» **Provided data**
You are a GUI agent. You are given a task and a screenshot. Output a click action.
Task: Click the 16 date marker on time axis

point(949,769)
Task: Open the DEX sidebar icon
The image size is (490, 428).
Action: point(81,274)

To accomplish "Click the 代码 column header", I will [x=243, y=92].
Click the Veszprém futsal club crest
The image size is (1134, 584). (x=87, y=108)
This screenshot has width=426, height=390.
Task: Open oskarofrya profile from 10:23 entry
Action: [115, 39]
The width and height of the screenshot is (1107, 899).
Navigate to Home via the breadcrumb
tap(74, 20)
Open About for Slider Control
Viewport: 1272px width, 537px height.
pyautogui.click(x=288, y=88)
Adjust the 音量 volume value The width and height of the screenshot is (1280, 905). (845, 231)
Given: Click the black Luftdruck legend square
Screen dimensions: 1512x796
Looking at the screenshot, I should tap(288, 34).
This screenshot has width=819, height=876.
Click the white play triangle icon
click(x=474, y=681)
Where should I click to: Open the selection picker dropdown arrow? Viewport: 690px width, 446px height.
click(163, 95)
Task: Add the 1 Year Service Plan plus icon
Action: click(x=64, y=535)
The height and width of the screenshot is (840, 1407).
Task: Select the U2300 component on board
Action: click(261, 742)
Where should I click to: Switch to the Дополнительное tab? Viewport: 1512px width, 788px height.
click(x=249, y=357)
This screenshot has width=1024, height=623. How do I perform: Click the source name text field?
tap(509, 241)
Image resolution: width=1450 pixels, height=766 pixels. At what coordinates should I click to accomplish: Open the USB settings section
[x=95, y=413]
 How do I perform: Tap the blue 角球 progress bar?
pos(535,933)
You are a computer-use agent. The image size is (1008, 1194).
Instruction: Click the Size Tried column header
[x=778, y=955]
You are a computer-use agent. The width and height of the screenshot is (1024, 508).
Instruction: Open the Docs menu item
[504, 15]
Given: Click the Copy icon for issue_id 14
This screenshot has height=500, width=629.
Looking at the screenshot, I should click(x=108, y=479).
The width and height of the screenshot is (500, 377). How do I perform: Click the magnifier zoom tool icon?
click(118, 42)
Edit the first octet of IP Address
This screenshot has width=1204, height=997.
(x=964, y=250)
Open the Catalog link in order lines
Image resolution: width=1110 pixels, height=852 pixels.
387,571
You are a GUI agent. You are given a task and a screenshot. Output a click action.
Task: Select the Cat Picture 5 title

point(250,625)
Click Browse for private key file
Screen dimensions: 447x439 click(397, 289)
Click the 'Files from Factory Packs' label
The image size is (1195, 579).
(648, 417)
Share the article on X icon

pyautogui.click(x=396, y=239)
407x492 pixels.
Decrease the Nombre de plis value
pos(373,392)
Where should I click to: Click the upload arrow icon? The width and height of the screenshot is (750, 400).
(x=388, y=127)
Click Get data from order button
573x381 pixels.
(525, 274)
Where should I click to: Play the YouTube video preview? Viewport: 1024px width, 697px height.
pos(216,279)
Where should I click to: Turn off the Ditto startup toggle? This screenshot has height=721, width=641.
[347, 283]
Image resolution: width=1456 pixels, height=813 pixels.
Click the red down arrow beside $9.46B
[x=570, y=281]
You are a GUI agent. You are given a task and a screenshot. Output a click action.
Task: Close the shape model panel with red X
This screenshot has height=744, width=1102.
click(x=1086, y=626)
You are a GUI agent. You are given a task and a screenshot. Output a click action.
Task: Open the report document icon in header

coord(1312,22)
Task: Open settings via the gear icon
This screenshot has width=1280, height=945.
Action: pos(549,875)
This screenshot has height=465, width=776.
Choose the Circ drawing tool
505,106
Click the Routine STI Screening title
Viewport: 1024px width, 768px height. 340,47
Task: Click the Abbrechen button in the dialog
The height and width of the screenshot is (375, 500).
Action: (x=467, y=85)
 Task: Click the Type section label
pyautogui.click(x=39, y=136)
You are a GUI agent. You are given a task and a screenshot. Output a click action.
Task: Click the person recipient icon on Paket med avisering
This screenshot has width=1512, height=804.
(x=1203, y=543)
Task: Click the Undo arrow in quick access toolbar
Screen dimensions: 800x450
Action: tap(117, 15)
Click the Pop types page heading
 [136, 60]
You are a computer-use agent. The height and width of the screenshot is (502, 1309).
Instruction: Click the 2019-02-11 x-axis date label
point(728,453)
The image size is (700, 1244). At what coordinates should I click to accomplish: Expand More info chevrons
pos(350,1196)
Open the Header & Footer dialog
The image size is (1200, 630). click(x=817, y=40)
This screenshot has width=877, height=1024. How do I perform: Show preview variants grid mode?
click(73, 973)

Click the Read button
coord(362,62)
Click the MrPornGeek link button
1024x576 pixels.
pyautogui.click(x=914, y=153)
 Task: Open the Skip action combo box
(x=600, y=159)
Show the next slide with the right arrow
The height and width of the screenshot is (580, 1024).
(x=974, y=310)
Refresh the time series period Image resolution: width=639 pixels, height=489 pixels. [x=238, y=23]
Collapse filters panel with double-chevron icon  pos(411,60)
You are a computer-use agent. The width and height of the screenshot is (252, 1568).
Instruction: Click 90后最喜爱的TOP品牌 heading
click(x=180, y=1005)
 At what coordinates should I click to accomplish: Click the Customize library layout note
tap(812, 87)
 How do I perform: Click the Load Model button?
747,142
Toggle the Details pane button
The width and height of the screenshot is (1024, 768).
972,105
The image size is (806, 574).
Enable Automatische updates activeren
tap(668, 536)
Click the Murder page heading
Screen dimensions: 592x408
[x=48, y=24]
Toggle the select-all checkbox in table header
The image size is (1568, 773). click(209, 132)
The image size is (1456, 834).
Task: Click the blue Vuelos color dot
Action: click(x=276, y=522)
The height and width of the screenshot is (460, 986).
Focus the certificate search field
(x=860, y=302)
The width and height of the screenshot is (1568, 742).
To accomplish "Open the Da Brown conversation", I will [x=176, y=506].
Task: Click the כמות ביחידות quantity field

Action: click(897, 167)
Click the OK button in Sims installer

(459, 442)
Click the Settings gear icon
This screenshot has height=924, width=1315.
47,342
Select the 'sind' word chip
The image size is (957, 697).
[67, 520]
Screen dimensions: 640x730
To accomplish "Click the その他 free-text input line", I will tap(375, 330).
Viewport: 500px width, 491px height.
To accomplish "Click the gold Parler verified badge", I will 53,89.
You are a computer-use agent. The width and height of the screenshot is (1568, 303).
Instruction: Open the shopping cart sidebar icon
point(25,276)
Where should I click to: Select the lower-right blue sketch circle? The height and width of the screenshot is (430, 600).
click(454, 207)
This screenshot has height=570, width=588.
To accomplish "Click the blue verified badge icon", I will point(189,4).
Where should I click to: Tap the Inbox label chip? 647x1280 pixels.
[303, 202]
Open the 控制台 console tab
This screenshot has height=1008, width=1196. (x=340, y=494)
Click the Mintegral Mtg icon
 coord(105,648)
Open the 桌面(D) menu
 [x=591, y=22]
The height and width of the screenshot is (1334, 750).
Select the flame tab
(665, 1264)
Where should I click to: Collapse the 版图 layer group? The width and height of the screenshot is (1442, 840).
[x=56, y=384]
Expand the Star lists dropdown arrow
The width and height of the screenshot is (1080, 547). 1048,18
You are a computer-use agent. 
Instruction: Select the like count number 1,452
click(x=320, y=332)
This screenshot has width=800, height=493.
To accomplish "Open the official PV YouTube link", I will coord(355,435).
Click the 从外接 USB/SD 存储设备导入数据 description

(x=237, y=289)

» **Task directions**
For an answer, give a copy of every line in the listing that holds the word "panel".

» **Result**
Task: Close the shape model panel with red X
Collapse filters panel with double-chevron icon  pos(411,60)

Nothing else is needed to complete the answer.